WinSQL includes the ability to add custom code templates that can improve speed and consistency for writing SQL scripts. To use these templates write the starting characters of the template and then press CTRL+J.

Consider the following examples:

select *
from students
where active = 'N'
   and joindate > ::BeginingOfYear    

The objective of this query is to find all students who joined in this year but are not active. One way to accomplish this goal is to prompt the user for the actual date.

Using code templates you can just enter boy, which stands for Beginning of year, and hit CTRL+J to let WinSQL automatically insert the value for the January 1 of the current year.

select *
from students
where active = 'N'
   and joindate > boy+CTRL+J
When you click type CTRL+J, WinSQL will replace boy with the actual date and the final query will look like:

select *
from students
where active = 'N'
   and joindate > '2019-01-01'

TIP: CTRL+J is the default shortcut for pasting code templates. You can change this value by Customizing shortcuts under the Tools menu.

Adding new custom templates

To add new templates, click Code Templates under the Tools menu, which brings up the following screen.

This screen lists existing templates. WinSQL automatically adds a handful of templates that you can use, which you see on the screen.

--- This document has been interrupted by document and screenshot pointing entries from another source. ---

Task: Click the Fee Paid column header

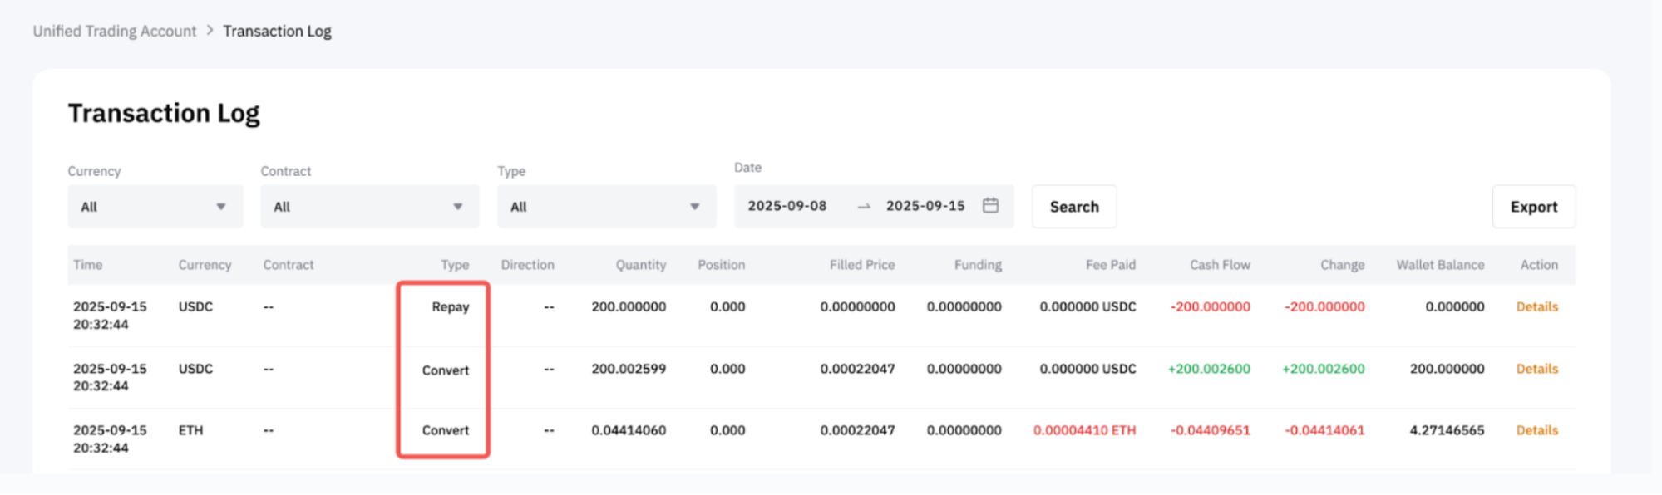Action: click(1110, 265)
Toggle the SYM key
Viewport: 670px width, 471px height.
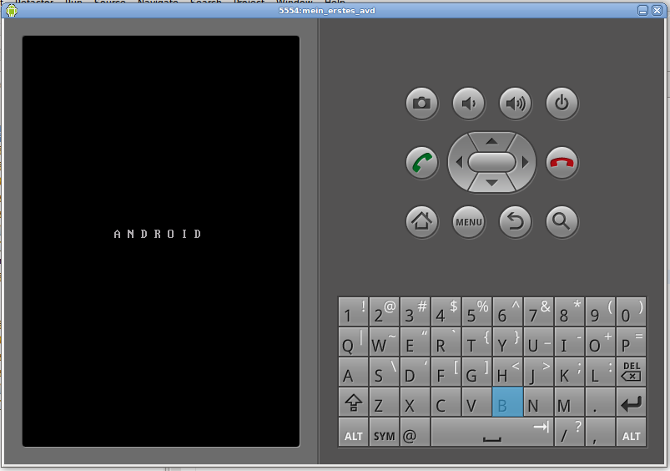coord(384,434)
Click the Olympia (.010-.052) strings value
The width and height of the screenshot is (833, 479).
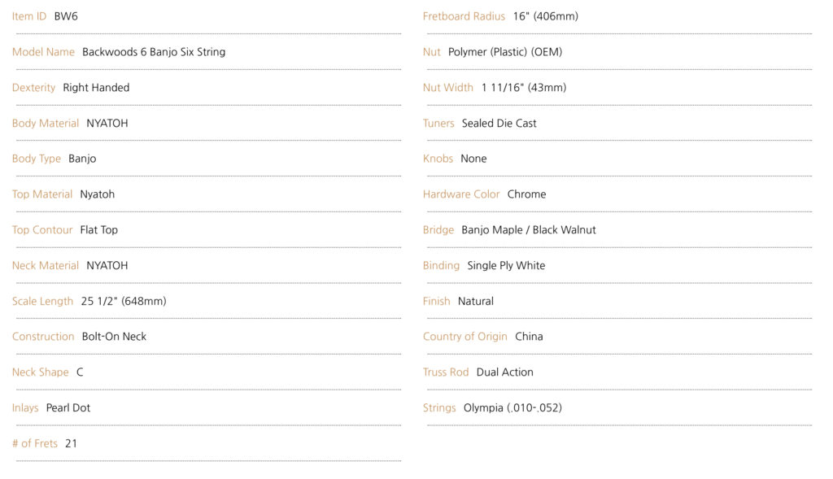point(512,407)
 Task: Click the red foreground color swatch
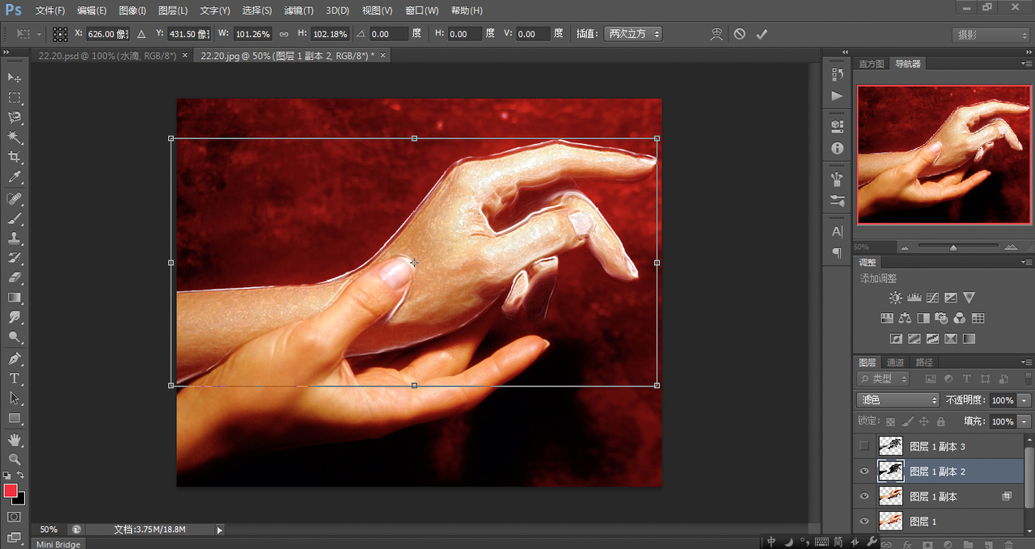11,491
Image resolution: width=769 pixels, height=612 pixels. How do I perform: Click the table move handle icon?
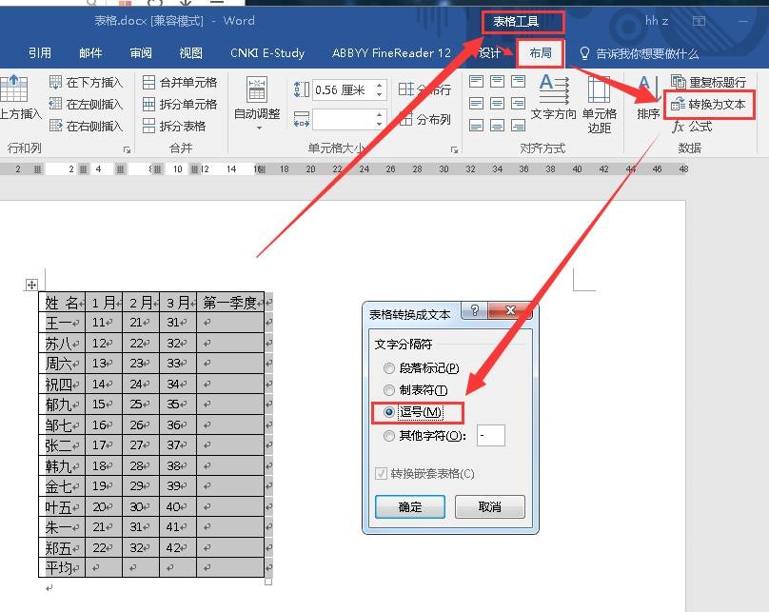31,285
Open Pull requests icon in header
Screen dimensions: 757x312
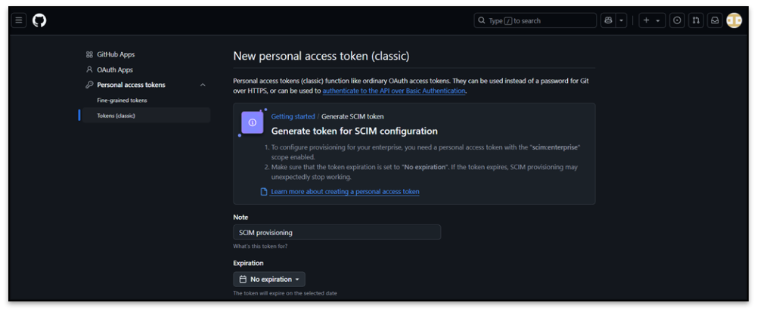(x=696, y=20)

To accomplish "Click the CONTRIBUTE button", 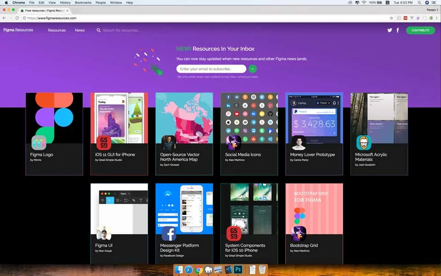I will coord(420,30).
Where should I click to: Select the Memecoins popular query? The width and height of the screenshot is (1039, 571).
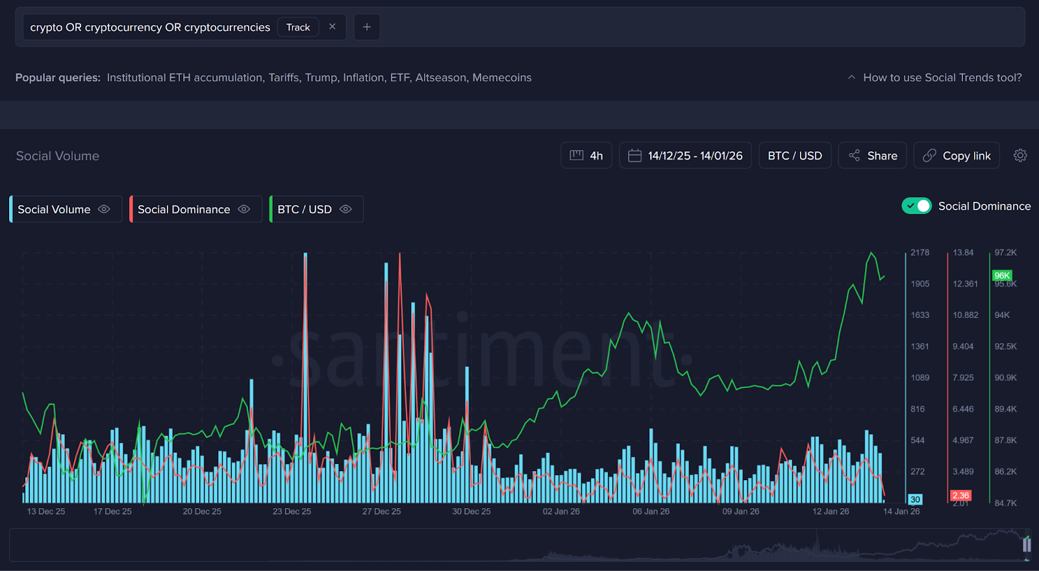tap(501, 77)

Click the add button to add another template.

Enhanced IntelliTips

Intelli-Tips have been enhanced to filter data as you type object names. Previous versions of WinSQL used to display every object making it difficult to find the desired object easily. Now it filters the data as you type a partial name

Latest ODBC Drivers

Version 9.0 of WinSQL includes the latest ODBC drivers from Data Direct Technologies.